I'm getting the same graphics issues with my PowerMac G5 and Lubuntu 12.10.

----------


## str8bs

@cortman
I mixed issues in my last post. (now edited to clarify)
Are you having color, acceleration related, or both issues? What card do you have?

----------


## abtabt

http://www.everymac.com/systems/appl...00_indigo.html
imac 500 

test with cd 
with 
xforceimacg3 
givs same than str8bs picture 

with 
Option		"AccelMethod"	"EXA"

without 
Option		"AccelMethod"	"EXA"

i get  xxa and nice GUI

and if i use ONLY  the VGA port with flat screen i dont need any arg at boot but this will use aty128fb driver but good GUI on the extern screen and the build in  is black ( so imac with VGA conector (mirror) will work with a LCD and arg live at boot )
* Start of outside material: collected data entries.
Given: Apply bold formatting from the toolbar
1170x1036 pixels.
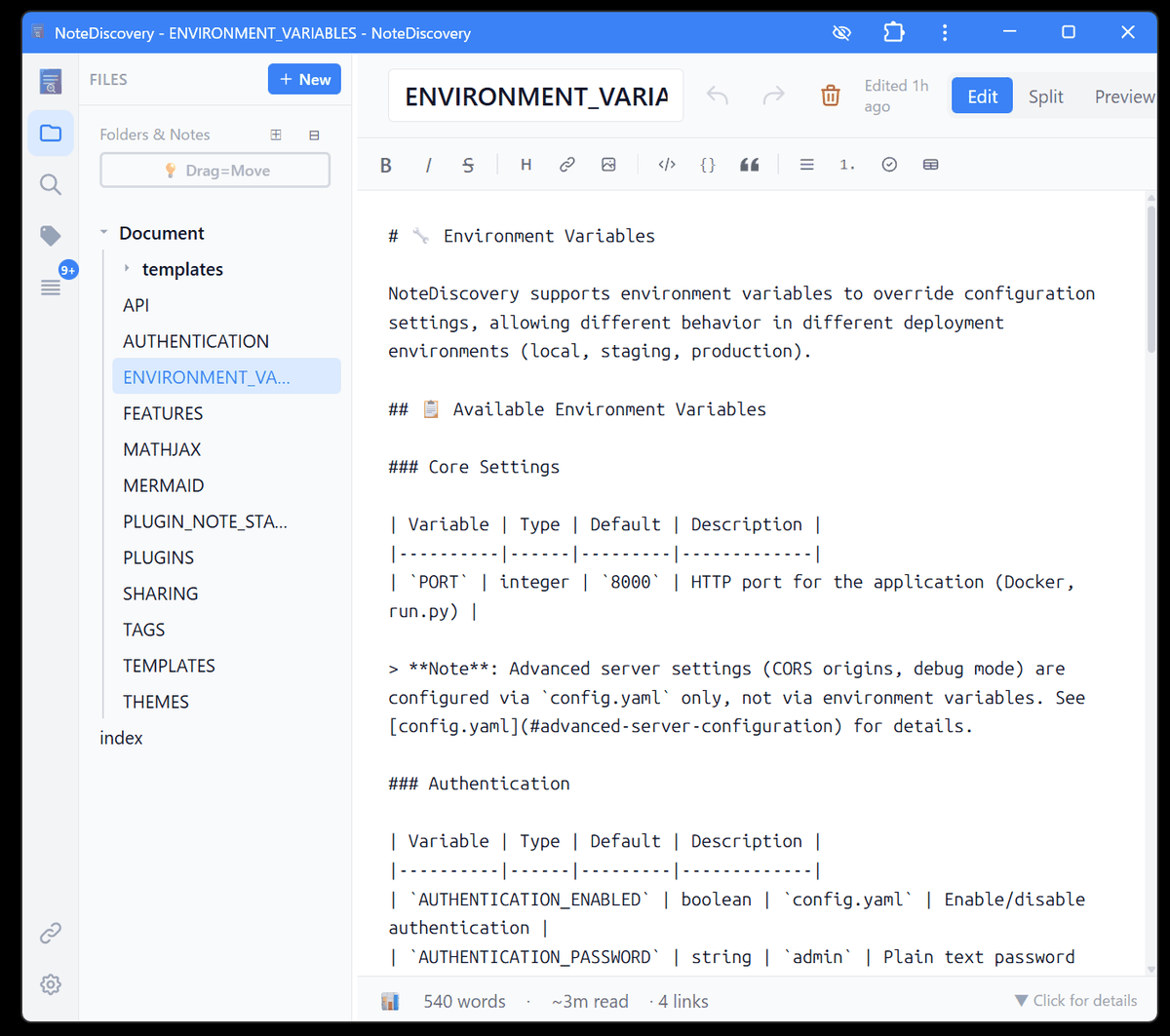Looking at the screenshot, I should click(386, 165).
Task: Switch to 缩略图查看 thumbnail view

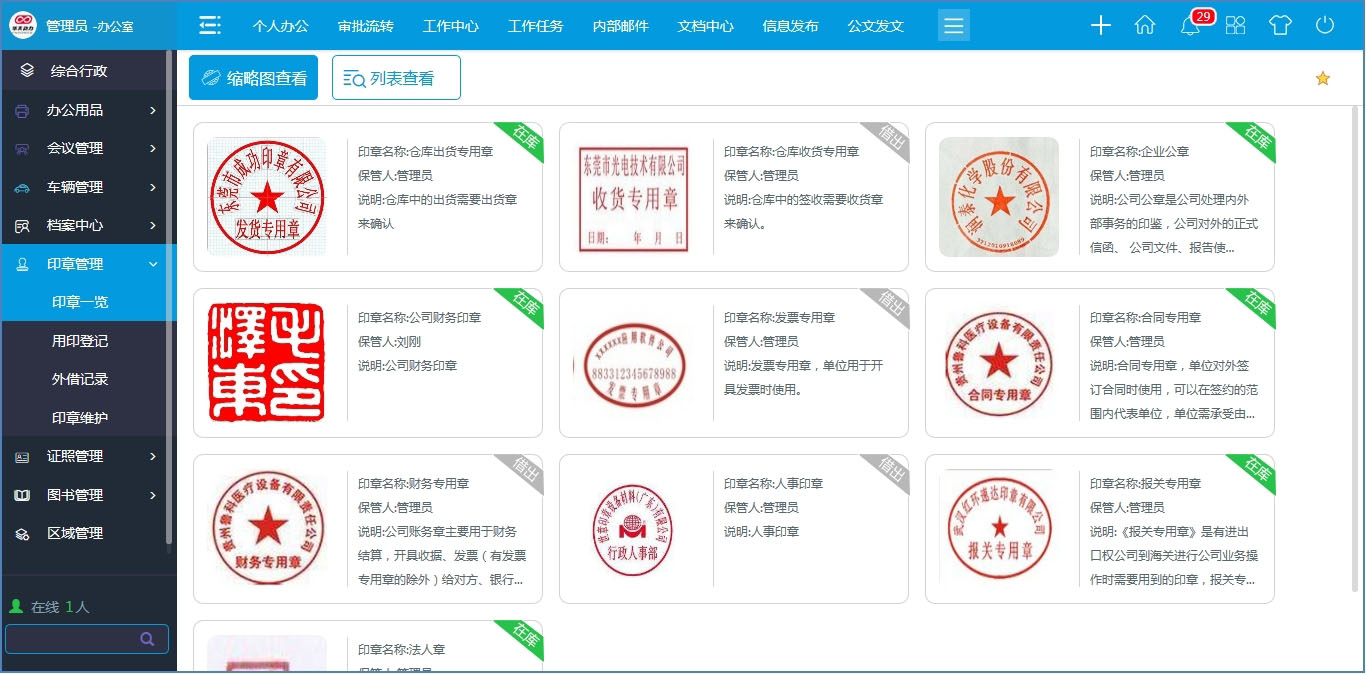Action: click(x=253, y=77)
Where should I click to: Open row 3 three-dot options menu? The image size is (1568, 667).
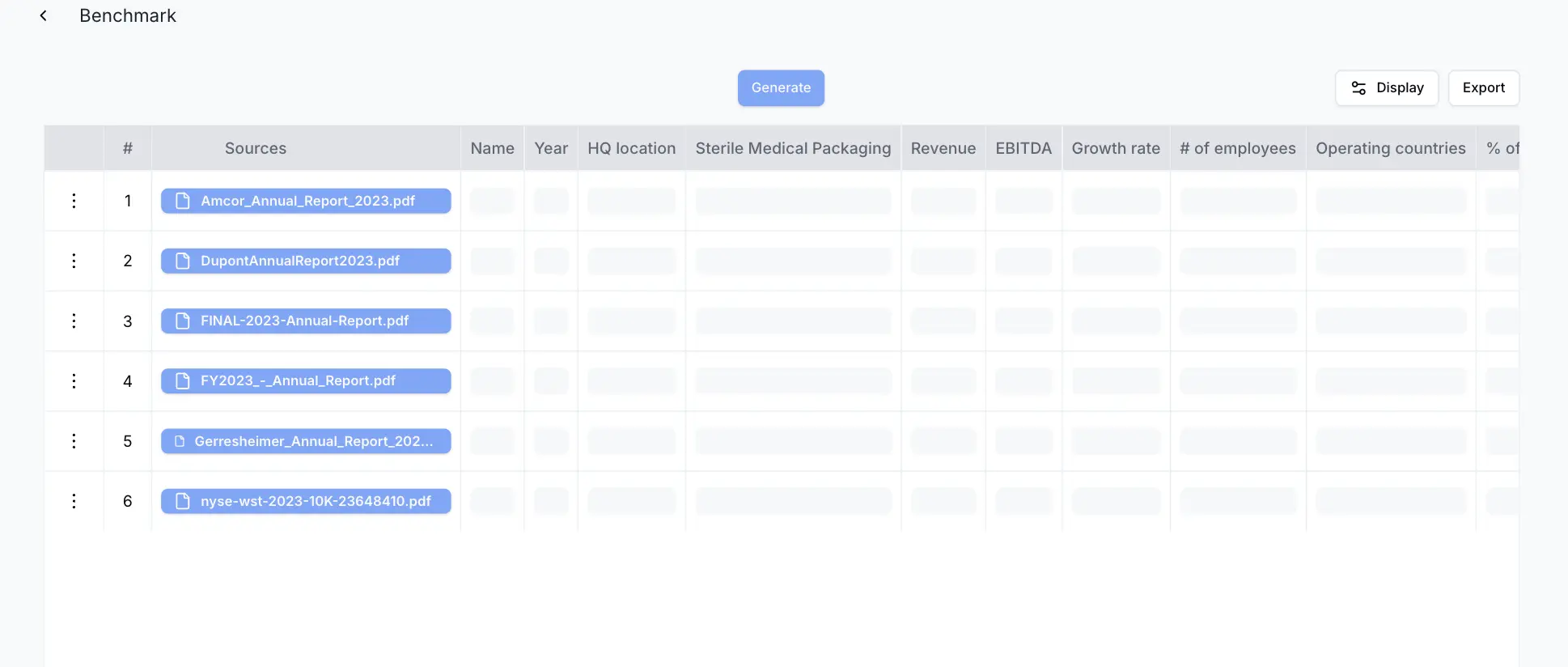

and both XXA, EXA give glxgear    200 - 300 but with EXA its like choppy 

so a arg like xforceimac3xxa  and xforceimac3exa at the boot can make some sens 

have a nice day

----------


## gusduenas

Yesterday Itried to instal ubuntu 12.04 precise from live desktop cd on mac:
Configuration:
dual 2.0ghz PPC G5 (early 2006)
 Chipset Model:	GeForce 6600
  Type:	Display
  Bus:	PCIe
  Slot:	SLOT-1
  PCIe Lane Width:	x16
  VRAM (Total):	256 MB
  Vendor:	NVIDIA (0x10de)
  Device ID:	0x0141
  Revision ID:	0x00a4
  ROM Revision:	2149
  Displays:
*Cinema:*
  Resolution:	1680 x 1050
  Depth:	32-Bit Color
  Core Image:	Hardware Accelerated
  Main Display:	Yes
  Mirror:	Off
  Online:	Yes
  Quartz Extreme:	Supported
  Rotation:	Supported
*Display Connector:*
  Status:	No Display Connected
2hd to boot 
1TB for leopard 7200 RPM WD
160GB 7200 RPM WD for Ubuntu (free space)

first off:
the menu was blank, seriously and it looks like my graphic card is not going for it.
Then the installer is impossible, I'm not a programmer or a linux expert...is there a guide installation (something without making your own partitions)
Also how can I make the partitions I have tried everything someone with a hands on experience and proven success on that please tell me.
When I finally made to the installation process , happens two things:
1. it stuck on "Saving installed packages" and nothing happens, I have to redo everything
2. it installs but when I try to boot to see what is going on, I cannot boot because yaboot have a problem...
Some guided help would be appreciated.

Gus

----------


## este.el.paz

> Yesterday Itried to instal ubuntu 12.04 precise from live desktop cd on mac:
> 160GB 7200 RPM WD for Ubuntu (free space)
> 
> first off:
> the menu was blank, seriously and it looks like my graphic card is not going for it.
> Then the installer is impossible, I'm not a programmer or a linux expert...is there a guide installation (something without making your own partitions)
> Also how can I make the partitions I have tried everything someone with a hands on experience and proven success on that please tell me.
> When I finally made to the installation process , happens two things:
> 1. it stuck on "Saving installed packages" and nothing happens, I have to redo everything
> ...


@gus:

I'm not an expert, but I've done quite a few installs of Linux systems, on PPC & Intel . . . so it's difficult to know what's going on, but, first thing, I'm not sure if Ubuntu"supports PPC" . . . it might be OK for Intel apple, but not for PPC.  So, you should try Lubuntu 12.04 for PPC, or this recent .iso from rsavage for Xubuntu 12.04 for PPC and try that.  Then the iinstaller should work better, and you could pick "guided" install, and pick "install in largest free space" option . . . it might go better . . . .

e.e.p.

----------


## cortman

> @cortman
> I mixed issues in my last post. (now edited to clarify)
> Are you having color, acceleration related, or both issues? What card do you have?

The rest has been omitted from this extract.